WeFan : l’émotion du stade, comme si vous y étiez. WeFan est une application smartphone gratuite qui vous permet d’interagir avec vos amis ou avec une population plus large de fans pendant un événement sportif. Grâce à WeFan on peut, devant sa télévision, faire tout ce que l’on peut faire dans un stade : lancer une ola, siffler un joueur, faire des commentaires… On peut même lancer un fumigène, qui apparaîtra sur le téléphone de vos amis connectés en direct ! On peut aussi noter les joueurs… et regarder les notes mises par l’ensemble des fans du réseau. Pour l’instant, l’application tourne sur le football, mais l’idée de ses créateurs est de l’étendre à d’autres sports, par exemple aux courses. Dans un avenir, les développeurs de WeFan imaginent même de greffer des solutions de e-commerce pour pouvoir proposer du pari en live.

Arioneo : un outil révolutionnaire pour assister les entraîneurs.

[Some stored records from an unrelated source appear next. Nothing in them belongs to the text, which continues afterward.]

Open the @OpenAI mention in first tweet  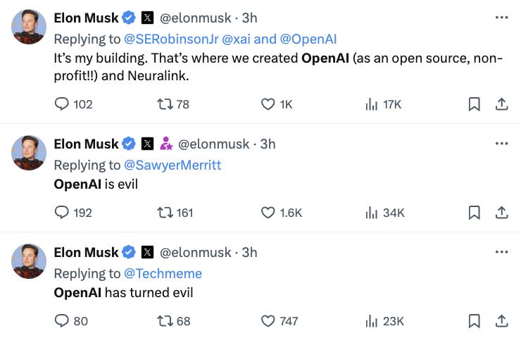308,39
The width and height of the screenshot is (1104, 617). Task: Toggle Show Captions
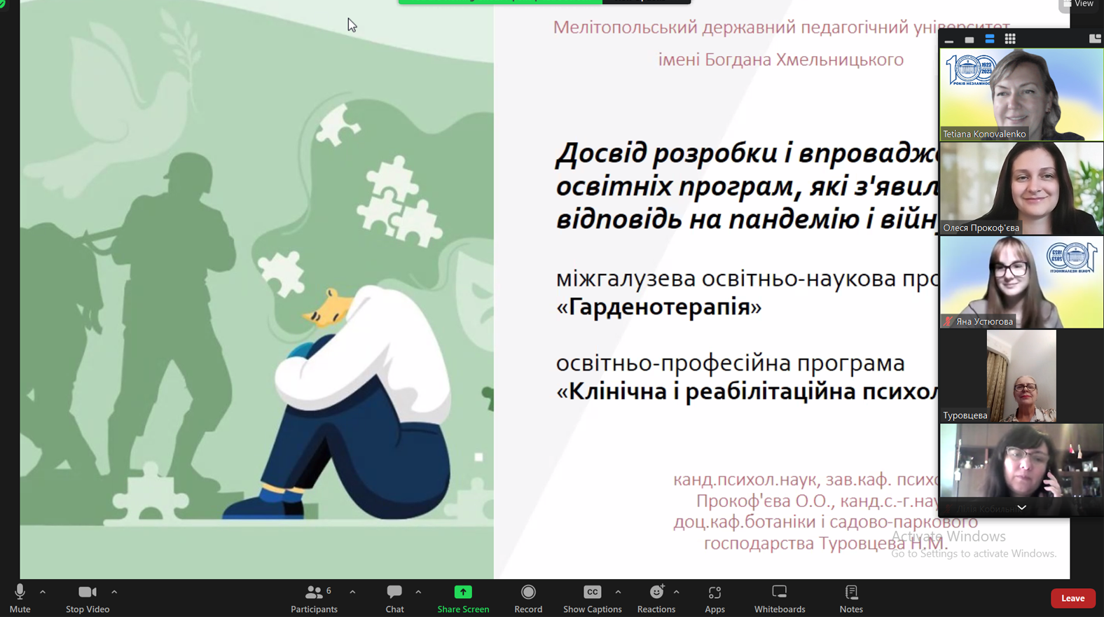point(592,598)
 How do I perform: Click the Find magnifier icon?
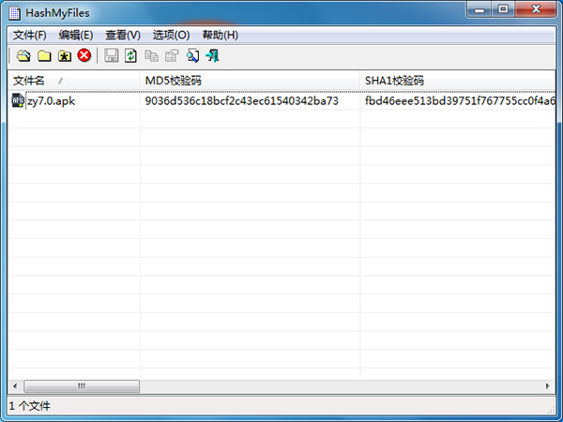pos(192,55)
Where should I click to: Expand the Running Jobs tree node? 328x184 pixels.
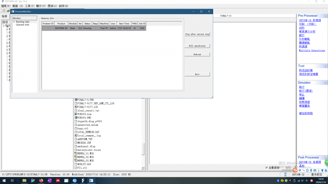[14, 22]
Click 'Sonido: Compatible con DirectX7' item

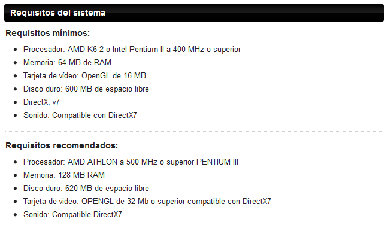click(x=80, y=115)
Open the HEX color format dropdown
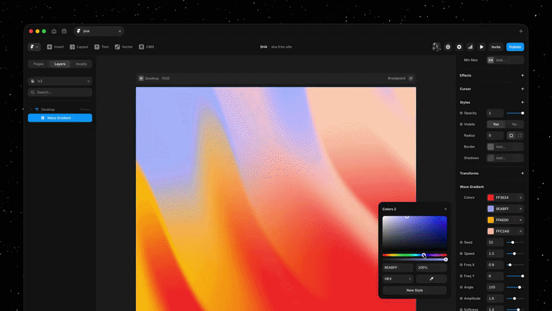Screen dimensions: 552x311 pyautogui.click(x=398, y=279)
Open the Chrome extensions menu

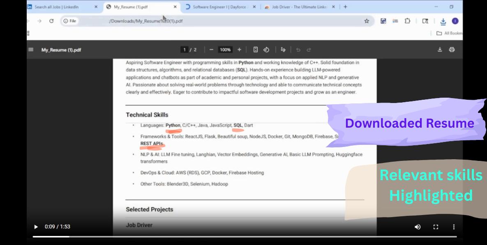407,21
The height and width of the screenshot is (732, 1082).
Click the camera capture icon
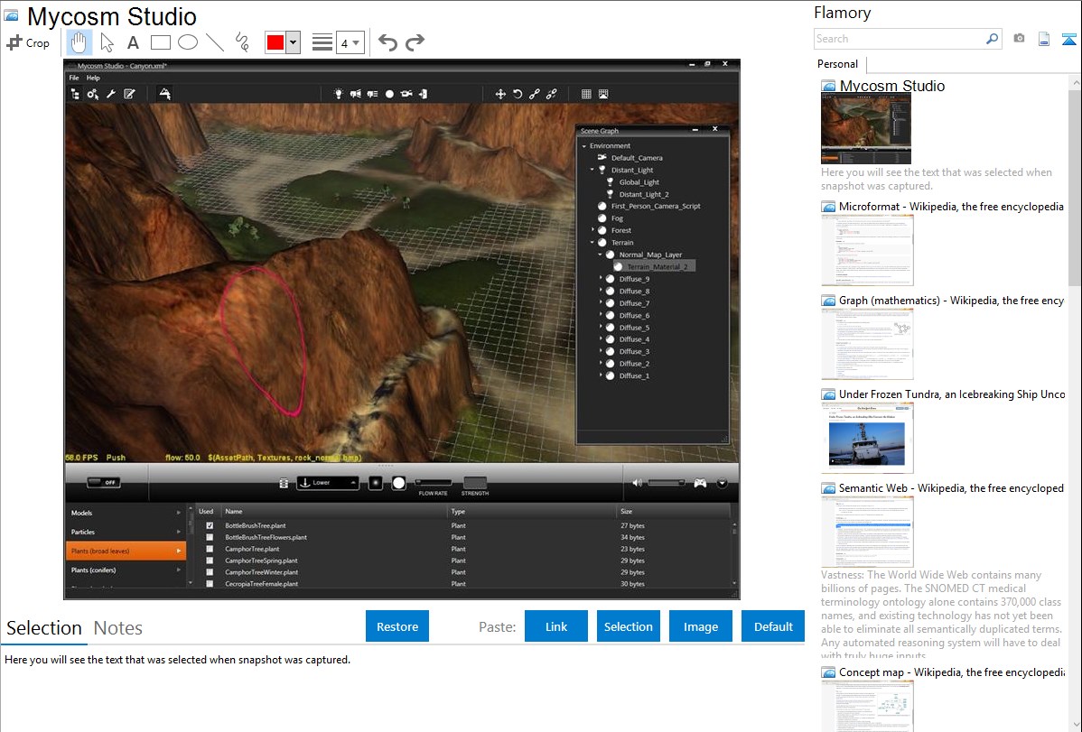click(1019, 39)
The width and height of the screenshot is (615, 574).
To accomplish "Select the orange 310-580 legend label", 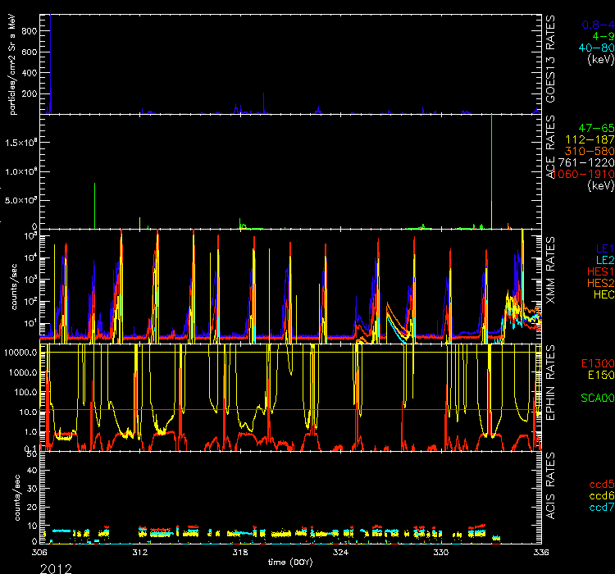I will coord(590,152).
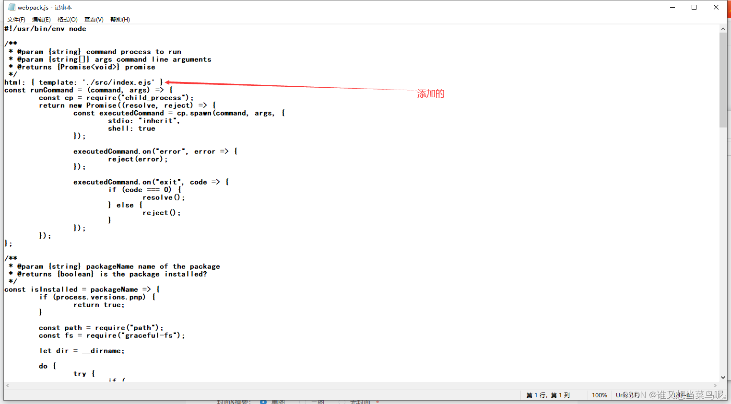Open the 文件(F) menu
This screenshot has width=731, height=404.
click(x=15, y=19)
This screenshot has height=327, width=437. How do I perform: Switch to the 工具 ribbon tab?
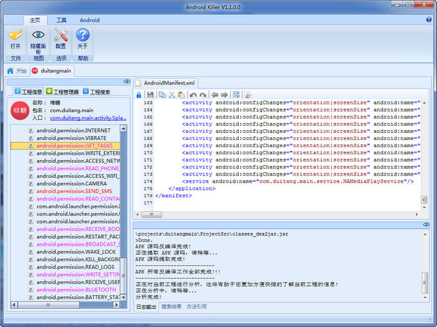tap(61, 20)
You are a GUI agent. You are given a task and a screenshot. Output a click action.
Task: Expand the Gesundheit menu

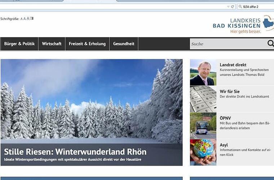click(124, 44)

Arioneo est encore en phase de test et ne sera disponible que début 2017, mais on en salive d’avance ! La société a en effet développé un petit boitier portatif, à fixer sur la sangle du cheval lors de ses travaux du matin. Ce boitier permet de mesurer un très grand nombre de données : cardio, respiratoires, vitesse, amplitude de foulée, axe de poussée, vitesse de récupération, etc. Mais surtout, l’utilisateur – l’entraîneur – peut préprogrammer des éléments extérieurs (dénivelé, type de piste, état du terrain, météo…) qui vont lui permettre de pondérer les données récupérées. Cela est rendu possible par la triple expertise de cette jeune société française en matière d’objets connectés, d’algorithmes et de logiciels.